§ WHAT YOU ARE ASKED TO DO:
Filter the entries down to the lines holding "nhãn", then copy those lines.

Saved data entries
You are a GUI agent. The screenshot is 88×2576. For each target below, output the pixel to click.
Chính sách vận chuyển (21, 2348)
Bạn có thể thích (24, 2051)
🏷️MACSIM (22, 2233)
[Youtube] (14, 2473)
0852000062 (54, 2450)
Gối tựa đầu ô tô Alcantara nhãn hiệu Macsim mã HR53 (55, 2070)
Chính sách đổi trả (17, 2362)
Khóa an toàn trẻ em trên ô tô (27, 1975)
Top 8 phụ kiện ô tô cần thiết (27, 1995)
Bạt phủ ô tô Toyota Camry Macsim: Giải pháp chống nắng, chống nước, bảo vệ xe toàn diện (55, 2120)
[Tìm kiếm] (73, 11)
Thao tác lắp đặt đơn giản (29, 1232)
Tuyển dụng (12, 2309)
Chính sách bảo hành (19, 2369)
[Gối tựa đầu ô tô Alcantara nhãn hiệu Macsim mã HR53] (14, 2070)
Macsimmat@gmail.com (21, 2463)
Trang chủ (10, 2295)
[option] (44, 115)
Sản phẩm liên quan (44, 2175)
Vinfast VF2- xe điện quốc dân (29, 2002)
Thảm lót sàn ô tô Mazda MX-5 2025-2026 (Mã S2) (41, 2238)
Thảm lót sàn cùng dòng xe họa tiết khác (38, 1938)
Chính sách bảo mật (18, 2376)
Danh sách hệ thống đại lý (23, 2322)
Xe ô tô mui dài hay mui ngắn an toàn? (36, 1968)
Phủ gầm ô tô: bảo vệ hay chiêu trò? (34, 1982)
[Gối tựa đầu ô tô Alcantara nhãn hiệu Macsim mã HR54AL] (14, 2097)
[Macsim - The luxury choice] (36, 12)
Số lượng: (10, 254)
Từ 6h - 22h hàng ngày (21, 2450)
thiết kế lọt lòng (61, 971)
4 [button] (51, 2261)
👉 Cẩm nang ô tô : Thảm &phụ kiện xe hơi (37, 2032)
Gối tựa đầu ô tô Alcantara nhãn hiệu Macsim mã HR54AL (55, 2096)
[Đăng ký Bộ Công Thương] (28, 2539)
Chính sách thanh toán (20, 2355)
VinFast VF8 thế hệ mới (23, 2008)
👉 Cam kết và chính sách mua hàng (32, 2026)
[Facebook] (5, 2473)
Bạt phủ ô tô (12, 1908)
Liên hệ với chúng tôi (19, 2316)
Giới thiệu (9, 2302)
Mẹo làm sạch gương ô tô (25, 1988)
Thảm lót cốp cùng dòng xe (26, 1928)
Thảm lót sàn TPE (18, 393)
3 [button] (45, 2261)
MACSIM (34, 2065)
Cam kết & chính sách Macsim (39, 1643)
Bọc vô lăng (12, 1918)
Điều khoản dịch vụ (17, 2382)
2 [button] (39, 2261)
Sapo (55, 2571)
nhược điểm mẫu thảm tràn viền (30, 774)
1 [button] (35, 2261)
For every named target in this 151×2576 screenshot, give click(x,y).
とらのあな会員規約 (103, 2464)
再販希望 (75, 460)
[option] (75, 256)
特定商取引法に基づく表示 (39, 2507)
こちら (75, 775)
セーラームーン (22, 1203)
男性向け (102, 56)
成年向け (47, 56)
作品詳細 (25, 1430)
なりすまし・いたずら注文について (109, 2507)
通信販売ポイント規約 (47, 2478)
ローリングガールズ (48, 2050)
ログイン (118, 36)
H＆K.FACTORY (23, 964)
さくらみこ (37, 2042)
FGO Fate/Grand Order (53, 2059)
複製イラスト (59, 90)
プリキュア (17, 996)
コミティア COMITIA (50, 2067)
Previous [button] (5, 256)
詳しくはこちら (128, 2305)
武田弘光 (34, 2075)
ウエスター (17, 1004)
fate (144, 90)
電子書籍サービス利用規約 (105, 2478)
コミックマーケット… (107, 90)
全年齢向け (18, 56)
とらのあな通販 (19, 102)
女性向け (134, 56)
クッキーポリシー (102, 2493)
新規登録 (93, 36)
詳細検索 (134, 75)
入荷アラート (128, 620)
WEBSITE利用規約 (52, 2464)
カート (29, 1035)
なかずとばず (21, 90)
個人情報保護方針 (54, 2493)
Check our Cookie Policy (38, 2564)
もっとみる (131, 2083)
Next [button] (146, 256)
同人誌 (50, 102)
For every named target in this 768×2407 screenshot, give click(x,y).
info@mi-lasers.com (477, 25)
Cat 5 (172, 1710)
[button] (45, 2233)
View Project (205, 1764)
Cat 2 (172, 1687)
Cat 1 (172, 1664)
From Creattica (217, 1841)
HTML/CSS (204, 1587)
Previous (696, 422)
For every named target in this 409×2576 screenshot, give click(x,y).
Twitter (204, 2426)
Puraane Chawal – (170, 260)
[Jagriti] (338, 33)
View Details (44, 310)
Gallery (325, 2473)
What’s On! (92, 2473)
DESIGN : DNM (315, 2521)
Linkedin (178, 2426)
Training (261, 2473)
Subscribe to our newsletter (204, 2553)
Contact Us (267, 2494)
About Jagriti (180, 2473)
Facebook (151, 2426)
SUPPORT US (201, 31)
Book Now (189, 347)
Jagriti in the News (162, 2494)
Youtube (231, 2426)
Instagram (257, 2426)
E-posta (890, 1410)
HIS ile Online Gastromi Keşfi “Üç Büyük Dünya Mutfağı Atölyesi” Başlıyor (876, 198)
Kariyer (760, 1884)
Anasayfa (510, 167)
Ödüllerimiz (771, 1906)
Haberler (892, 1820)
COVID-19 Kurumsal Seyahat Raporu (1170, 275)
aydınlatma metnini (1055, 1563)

§ ANSWER SPACE:
Gối tựa đầu ô tô Alcantara nhãn hiệu Macsim mã HR53 (55, 2070)
[Gối tựa đầu ô tô Alcantara nhãn hiệu Macsim mã HR53] (14, 2070)
[Gối tựa đầu ô tô Alcantara nhãn hiệu Macsim mã HR54AL] (14, 2097)
Gối tựa đầu ô tô Alcantara nhãn hiệu Macsim mã HR54AL (55, 2096)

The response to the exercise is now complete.